Plus fondamentalement encore, toute l’élection est à refaire. Le premier tour a été vicié par l’abstention de l’ensemble des électeurs que le sens des responsabilités a conduits à s’abstenir d’aller voter à la veille de la mise sous confinement strict de la France. L’histoire leur a donné raison. Il était irresponsable d’aller voter et de maintenir le scrutin. Ce dernier leur a été volé et c’est toute l’élection municipale qui a été vicié par le taux d’abstention le plus bas qu’ait connu la Vème République. Le respect de la démocratie et de nos institutions impose d’organiser à la rentrée une nouvelle élection municipale complète, y compris pour les candidats élus au premier tour, qui sont en train d’être installés.
Enfin, annoncer que le second tour des municipales sera organisé le 28 juin, mais que sa tenue reste soumise aux aléas d’une éventuelle seconde vague d’épidémie et à l’avis du Conseil scientifique alimente le sentiment d’incertitude qui paralyse notre vie économique et empêche sa vraie reprise.
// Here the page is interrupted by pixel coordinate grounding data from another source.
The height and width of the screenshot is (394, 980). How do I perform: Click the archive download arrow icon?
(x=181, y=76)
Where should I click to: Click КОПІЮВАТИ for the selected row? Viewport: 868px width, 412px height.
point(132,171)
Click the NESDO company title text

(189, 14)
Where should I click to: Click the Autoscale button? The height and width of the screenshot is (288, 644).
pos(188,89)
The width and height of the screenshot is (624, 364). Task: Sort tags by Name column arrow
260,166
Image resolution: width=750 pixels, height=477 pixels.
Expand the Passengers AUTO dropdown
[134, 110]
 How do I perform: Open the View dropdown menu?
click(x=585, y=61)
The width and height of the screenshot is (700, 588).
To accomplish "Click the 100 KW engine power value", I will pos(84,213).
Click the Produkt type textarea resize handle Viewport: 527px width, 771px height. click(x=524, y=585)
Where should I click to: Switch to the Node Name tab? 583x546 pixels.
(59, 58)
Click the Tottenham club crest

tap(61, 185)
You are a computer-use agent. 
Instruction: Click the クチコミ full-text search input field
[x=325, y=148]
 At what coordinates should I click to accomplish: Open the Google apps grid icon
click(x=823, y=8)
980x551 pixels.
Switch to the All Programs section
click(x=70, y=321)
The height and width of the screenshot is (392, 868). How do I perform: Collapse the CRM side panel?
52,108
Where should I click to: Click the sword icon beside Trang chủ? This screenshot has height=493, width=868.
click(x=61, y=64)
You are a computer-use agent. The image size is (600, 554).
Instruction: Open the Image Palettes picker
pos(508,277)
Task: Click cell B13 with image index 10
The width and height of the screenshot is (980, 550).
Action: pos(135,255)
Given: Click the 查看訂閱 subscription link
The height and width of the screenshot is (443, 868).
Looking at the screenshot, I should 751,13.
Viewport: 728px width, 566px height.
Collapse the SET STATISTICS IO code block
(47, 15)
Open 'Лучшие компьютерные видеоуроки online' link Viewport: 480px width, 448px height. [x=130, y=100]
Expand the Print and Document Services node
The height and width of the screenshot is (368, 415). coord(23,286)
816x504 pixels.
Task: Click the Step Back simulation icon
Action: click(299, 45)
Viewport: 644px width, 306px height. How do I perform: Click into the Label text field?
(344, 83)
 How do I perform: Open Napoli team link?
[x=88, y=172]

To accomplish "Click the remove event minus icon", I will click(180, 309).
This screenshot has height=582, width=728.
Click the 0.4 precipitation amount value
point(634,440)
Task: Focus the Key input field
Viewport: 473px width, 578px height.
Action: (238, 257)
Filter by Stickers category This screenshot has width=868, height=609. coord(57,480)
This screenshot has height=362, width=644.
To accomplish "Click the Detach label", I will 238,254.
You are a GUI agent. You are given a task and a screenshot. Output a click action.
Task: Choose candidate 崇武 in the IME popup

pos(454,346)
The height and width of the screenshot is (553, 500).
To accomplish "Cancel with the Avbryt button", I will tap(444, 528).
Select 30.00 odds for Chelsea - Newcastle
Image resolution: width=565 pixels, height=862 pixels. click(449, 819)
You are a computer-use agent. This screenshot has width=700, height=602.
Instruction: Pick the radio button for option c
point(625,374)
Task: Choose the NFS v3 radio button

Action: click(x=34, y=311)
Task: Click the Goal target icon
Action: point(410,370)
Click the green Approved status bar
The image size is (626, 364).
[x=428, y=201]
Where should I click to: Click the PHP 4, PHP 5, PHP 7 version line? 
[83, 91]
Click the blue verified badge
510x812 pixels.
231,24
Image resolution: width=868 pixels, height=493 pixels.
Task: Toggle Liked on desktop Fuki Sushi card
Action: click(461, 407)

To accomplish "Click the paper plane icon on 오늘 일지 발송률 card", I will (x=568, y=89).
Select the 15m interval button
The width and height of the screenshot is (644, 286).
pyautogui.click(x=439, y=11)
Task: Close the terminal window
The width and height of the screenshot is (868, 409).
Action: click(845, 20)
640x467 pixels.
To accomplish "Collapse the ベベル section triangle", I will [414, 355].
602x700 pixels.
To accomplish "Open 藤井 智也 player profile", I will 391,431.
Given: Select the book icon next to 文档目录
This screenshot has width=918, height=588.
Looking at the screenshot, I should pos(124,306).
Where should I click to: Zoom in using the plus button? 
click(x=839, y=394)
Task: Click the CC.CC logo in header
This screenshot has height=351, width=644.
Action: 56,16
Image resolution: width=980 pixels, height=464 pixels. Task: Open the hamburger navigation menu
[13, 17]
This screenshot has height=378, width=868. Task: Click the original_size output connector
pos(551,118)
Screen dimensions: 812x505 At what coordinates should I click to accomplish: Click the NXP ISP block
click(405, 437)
Ni la campagne municipale, ni la vie nationale ne peuvent sereinement reprendre dans ces conditions, ce qui est pourtant indispensable pour remettre toute la France au travail et nous permettre de sortir par le haut de la crise actuelle.
Les deux arguments de séance mis en avant par le pouvoir pour justifier sa décision : donner le signal du retour à la vie normale et permettre le lancement de nouveaux investissements par les communes, sont faibles. C’est la réouverture complète des écoles, celle des restaurants et la remise en service complète des transports publics qui permettront aux Français de considérer que nous sommes revenus à la vie normale, pas les élections. Quant aux investissements des communes, rien n’empêche les conseils municipaux de les lancer pour ceux qui sont urgents. Les autres devront être mis en perspective de ce que rend possible la vie économique du pays, donc la reprise, et attendront sans problème la rentrée.
Prise sur de mauvais fondements, la décision du pouvoir d’organiser le second tour des élections municipales le 28 juin doit être révisée. L’intérêt des candidats et des partis, à commencer par celui d’Emmanuel Macron, ne doit pas l’emporter sur celui de la République, de la vie démocratique et des Français. Des élections municipales complètes doivent être organisées à a rentrée. C’est l’intérêt de la France et de tous ses citoyens.